In presenza di abusi su immobili in regime di comproprietà ben può darsi l’ipotesi (come visto con la sentenza in commento) che i comproprietari non abbiano uniformità di vedute circa l’abuso realizzato. Abuso che, come noto, può rilevare tanto in sede privatistica (nei rapporti tra privati: ad esempio, violazione delle distanze tra edifici) quanto in sede pubblicistica (in relazione all’ordinato sviluppo del territorio e, dunque, alla conseguente demolizione dell’opera abusiva).

Nel caso in commento questo rapporto si manifesta nel rischio che – accordando la possibilità al comproprietario di presentare un’istanza di sanatoria senza il consenso dell’altro – si finisca per legittimare una condotta suscettibile di arrecare pregiudizio ad altri nella misura in cui il Comune frustri le ragioni degli altri aventi diritto, di fatto

legalizzando in sede amministrativa degli interventi avverso i quali gli altri aventi diritto sarebbero potuti insorgere in sede civilistica, attivando le tutele ripristinatorie e risarcitorie ivi previste.

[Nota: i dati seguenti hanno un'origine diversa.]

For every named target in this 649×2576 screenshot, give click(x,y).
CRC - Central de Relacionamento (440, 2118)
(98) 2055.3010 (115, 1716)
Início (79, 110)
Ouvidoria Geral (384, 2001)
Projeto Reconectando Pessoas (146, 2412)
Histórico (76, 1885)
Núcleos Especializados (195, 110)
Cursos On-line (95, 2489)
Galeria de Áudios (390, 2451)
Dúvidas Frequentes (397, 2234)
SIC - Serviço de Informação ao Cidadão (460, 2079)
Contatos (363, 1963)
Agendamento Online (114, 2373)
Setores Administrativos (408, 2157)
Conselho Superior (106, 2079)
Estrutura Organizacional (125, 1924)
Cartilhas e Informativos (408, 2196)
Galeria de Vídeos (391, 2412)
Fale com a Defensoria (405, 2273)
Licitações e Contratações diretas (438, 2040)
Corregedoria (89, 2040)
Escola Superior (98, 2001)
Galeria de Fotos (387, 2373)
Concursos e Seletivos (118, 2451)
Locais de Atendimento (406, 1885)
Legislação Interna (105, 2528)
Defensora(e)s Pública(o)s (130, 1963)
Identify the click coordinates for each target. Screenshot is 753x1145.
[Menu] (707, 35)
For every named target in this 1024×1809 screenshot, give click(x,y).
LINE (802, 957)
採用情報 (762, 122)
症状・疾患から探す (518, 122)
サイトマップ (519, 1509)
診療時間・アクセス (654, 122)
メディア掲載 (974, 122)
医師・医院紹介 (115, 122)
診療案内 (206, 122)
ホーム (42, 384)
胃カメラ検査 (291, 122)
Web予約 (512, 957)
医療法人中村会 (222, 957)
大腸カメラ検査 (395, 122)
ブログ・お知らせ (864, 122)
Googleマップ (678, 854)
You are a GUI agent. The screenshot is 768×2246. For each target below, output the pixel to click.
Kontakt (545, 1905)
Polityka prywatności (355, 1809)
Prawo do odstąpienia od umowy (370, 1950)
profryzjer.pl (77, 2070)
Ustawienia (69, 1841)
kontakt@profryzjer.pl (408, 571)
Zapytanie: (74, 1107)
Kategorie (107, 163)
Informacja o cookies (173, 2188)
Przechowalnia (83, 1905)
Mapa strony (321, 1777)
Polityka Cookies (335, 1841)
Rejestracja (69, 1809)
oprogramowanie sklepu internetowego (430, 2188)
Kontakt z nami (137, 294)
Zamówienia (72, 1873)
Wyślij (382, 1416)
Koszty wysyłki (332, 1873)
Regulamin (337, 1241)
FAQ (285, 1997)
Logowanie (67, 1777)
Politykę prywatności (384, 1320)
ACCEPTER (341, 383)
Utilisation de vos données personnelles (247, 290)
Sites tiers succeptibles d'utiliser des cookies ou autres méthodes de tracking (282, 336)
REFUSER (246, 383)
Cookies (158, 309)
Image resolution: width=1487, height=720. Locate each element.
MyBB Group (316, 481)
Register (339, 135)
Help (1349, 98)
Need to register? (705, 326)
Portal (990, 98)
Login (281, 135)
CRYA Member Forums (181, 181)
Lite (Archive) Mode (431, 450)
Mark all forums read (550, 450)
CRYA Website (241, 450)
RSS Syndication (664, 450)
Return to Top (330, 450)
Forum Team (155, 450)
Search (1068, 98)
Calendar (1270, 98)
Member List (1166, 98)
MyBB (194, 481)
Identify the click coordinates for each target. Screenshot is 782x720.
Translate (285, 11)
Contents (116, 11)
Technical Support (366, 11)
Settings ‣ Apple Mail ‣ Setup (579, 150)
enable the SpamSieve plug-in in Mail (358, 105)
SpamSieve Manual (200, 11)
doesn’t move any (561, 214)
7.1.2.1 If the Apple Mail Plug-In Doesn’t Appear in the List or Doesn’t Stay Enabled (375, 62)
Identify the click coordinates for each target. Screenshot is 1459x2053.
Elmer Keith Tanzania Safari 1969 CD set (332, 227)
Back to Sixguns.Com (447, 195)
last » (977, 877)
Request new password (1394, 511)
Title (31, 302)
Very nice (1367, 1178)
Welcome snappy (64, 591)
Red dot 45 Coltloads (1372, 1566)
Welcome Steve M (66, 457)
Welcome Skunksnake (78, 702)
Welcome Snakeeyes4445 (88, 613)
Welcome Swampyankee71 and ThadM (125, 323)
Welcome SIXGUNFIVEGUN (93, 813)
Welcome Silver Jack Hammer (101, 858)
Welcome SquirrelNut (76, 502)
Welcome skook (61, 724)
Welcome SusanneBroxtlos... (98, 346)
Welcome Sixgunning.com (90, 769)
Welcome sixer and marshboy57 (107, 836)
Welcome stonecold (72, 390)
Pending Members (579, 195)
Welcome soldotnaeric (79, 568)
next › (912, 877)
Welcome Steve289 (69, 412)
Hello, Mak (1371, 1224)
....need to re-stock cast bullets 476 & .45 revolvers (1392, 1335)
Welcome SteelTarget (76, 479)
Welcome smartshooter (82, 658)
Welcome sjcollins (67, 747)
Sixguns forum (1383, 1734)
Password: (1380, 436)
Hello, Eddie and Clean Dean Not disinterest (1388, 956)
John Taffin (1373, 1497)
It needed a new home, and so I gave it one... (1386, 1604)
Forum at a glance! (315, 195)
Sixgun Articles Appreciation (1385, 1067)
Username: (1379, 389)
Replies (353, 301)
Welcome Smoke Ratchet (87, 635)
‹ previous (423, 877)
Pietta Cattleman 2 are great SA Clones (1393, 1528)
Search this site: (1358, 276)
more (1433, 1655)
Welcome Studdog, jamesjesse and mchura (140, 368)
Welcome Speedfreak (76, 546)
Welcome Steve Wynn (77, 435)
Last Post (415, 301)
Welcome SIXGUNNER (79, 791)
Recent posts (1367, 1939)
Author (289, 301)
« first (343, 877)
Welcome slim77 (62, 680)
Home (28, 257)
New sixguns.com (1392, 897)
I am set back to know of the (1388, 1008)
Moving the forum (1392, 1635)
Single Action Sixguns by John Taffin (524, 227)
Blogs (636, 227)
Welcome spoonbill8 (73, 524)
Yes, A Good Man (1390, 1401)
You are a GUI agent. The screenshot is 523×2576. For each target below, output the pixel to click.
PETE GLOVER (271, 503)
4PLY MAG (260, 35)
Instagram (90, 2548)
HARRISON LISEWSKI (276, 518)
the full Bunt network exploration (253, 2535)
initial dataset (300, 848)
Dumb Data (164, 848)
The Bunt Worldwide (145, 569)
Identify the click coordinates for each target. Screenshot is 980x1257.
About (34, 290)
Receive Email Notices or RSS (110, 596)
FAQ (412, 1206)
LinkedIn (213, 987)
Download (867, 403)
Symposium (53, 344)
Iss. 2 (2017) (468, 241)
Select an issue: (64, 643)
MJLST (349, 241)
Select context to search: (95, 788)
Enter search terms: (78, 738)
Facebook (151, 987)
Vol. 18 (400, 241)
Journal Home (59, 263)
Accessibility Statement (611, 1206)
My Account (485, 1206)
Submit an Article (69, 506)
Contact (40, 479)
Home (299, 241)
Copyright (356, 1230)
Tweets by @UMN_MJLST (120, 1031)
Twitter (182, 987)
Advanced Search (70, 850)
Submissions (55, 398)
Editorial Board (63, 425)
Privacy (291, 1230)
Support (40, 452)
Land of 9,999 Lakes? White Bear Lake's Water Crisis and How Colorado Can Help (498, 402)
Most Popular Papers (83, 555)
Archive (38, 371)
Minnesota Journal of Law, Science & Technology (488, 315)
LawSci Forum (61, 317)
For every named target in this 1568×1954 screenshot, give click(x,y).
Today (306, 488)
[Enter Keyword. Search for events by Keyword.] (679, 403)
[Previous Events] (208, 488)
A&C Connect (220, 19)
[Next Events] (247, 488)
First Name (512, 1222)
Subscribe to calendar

Il percorso giurisprudenziale che si è richiamato nel presente contributo è chiaro nell’attribuire maggior rilevanza all’omessa manifestazione del consenso e, nell’ottica della maggior tutela dell’interesse pubblico coinvolto, fa salva l’azione sanzionatoria comunale. Diverso sarebbe stato il caso in cui, invece, tale consenso fosse stato individuato, anche in maniera implicita. Ciò però non significa che nell’accertamento del giudice amministrativo debbano rientrare i vari aspetti interni dei rapporti civilistici fra tutti i vari interessati che, comunque, rimangono irrilevanti ai fini provvedimentali. In questo, rileva il Consiglio di Stato, che i diritti dei comproprietari, anche ex art. 1102 c.c. non sono pregiudicati dal rilascio del titolo edilizio (che viene rilasciato con salvezza dei diritti dei terzi) e, dunque, ove lesi, spetti loro una tutela esclusivamente mediante azioni innanzi al Giudice ordinario.